= WORK INSTRUCTION =
Render the entries, from the start through the line containing "at that location.", as a Markdown table with the columns Row and Entry line, skipping blank lines and omitting the pictures.

(Stored items)
⁂

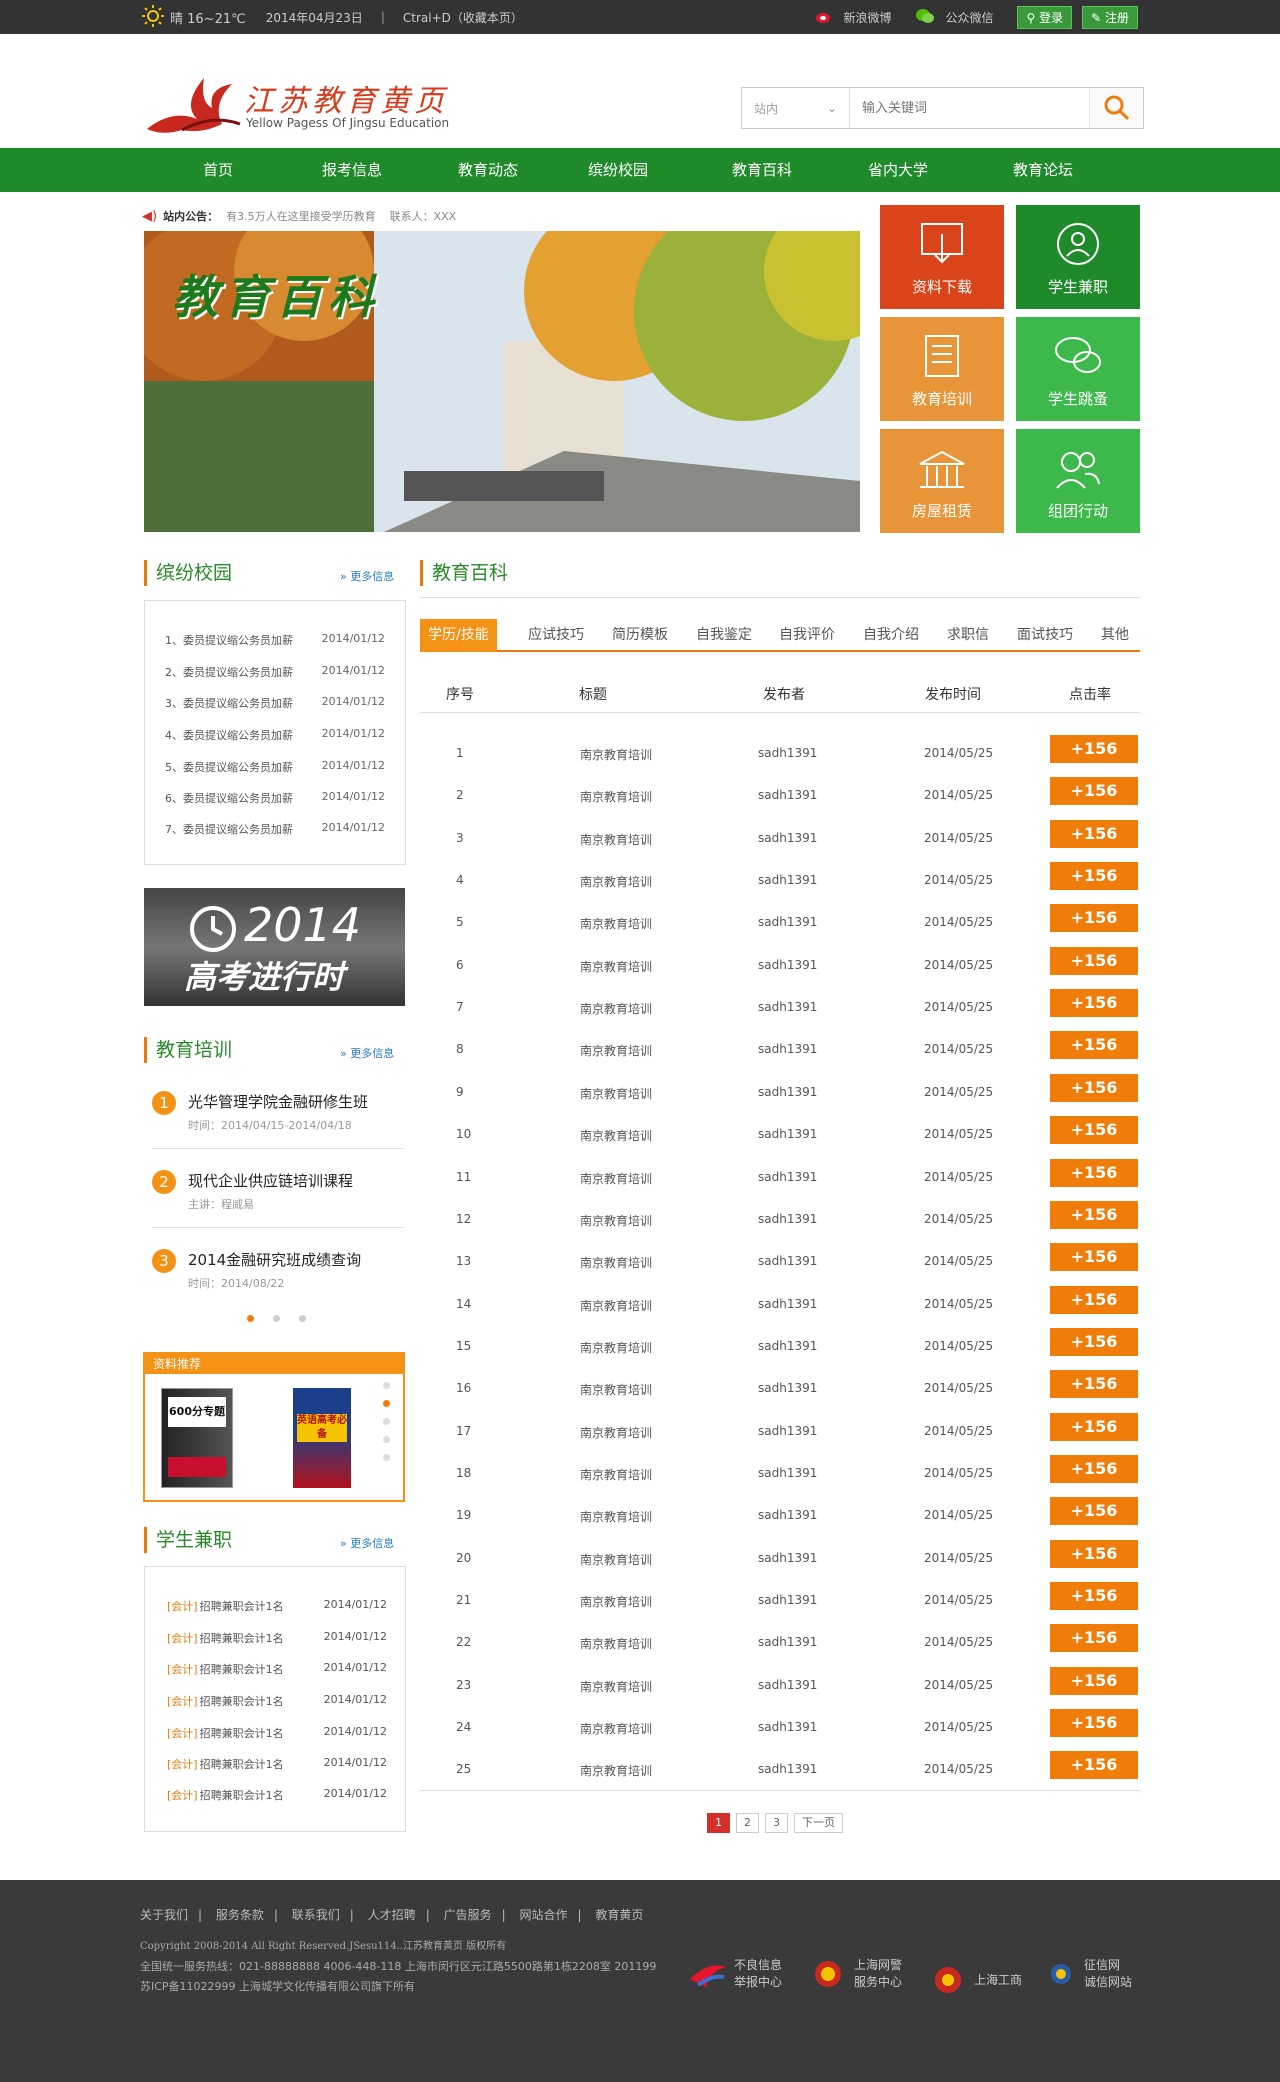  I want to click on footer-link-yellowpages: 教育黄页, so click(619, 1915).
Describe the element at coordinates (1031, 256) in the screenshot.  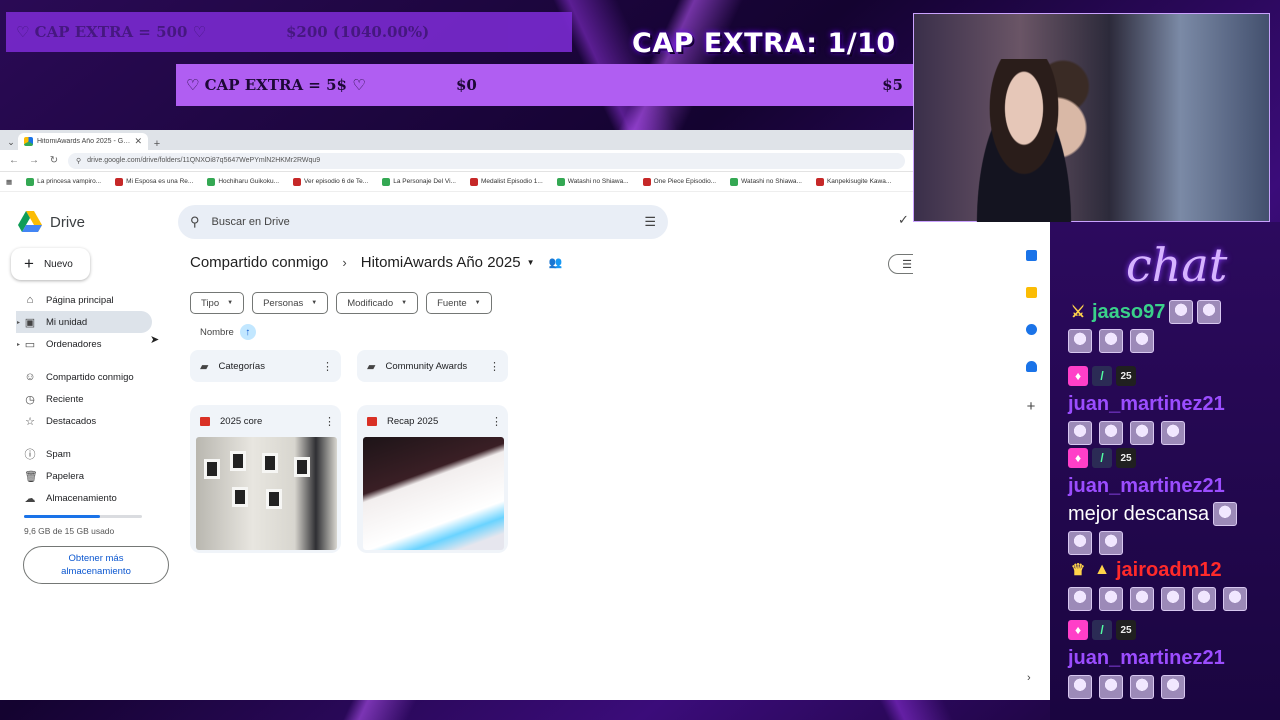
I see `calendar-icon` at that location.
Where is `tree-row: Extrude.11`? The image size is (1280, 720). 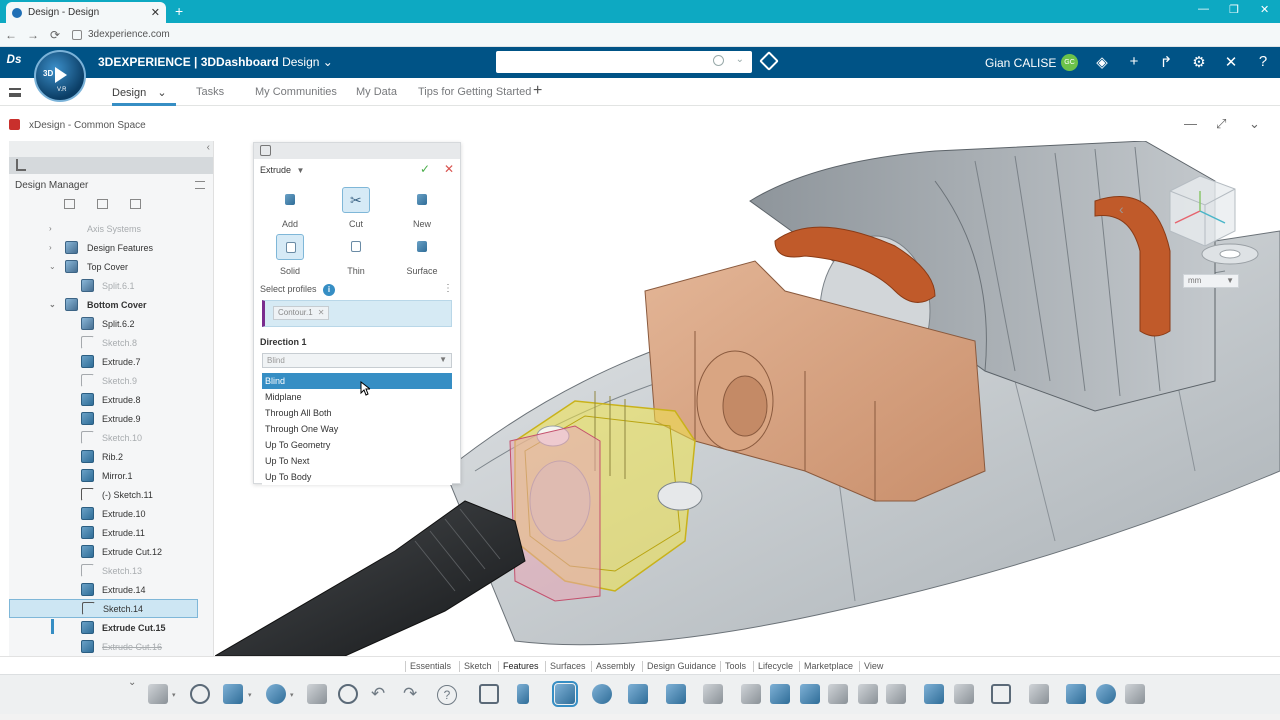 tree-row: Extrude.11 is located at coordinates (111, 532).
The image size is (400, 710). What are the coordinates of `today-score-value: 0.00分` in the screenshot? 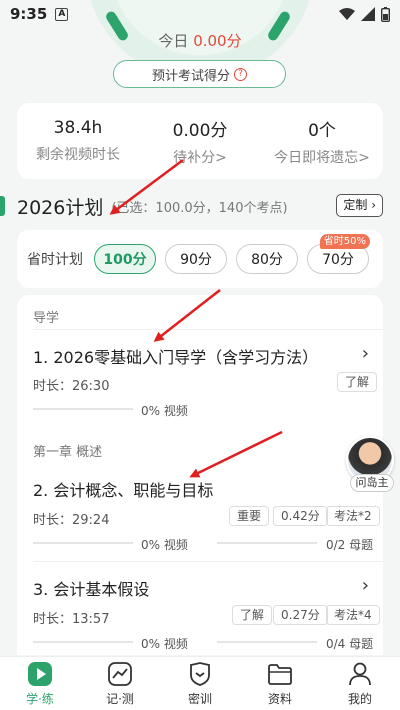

⁂

= RESPONSE AREA =
| Row | Entry line |
|---|---|
| 1 |   I want to click on footer-link-yellowpages: 教育黄页, so click(619, 1915). |
| 2 | Describe the element at coordinates (1031, 256) in the screenshot.   |
| 3 | I see `calendar-icon` at that location. |